[Stored data entries]
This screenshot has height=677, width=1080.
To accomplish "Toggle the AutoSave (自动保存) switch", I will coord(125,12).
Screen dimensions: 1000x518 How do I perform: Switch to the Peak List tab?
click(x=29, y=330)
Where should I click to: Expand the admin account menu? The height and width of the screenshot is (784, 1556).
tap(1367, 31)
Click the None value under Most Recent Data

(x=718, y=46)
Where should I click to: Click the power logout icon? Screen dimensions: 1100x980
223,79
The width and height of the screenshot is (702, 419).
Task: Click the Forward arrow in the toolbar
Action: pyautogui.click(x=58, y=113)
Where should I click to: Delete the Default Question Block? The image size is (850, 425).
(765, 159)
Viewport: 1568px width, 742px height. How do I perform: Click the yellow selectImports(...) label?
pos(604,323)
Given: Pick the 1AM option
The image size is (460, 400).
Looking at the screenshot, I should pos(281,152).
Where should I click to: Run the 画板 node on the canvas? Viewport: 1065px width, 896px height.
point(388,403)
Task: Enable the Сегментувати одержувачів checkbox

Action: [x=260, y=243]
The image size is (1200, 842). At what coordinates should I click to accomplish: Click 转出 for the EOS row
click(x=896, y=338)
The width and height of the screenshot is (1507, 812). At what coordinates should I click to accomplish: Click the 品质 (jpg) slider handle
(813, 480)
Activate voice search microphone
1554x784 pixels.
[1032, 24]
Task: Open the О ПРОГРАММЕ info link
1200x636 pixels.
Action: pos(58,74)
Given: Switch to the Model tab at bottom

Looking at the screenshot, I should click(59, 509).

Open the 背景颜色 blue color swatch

* **Task statement**
What lines of the data include the word "Open"? Copy each of them.

* **Task response**
Task: Open the О ПРОГРАММЕ info link
Open the 背景颜色 blue color swatch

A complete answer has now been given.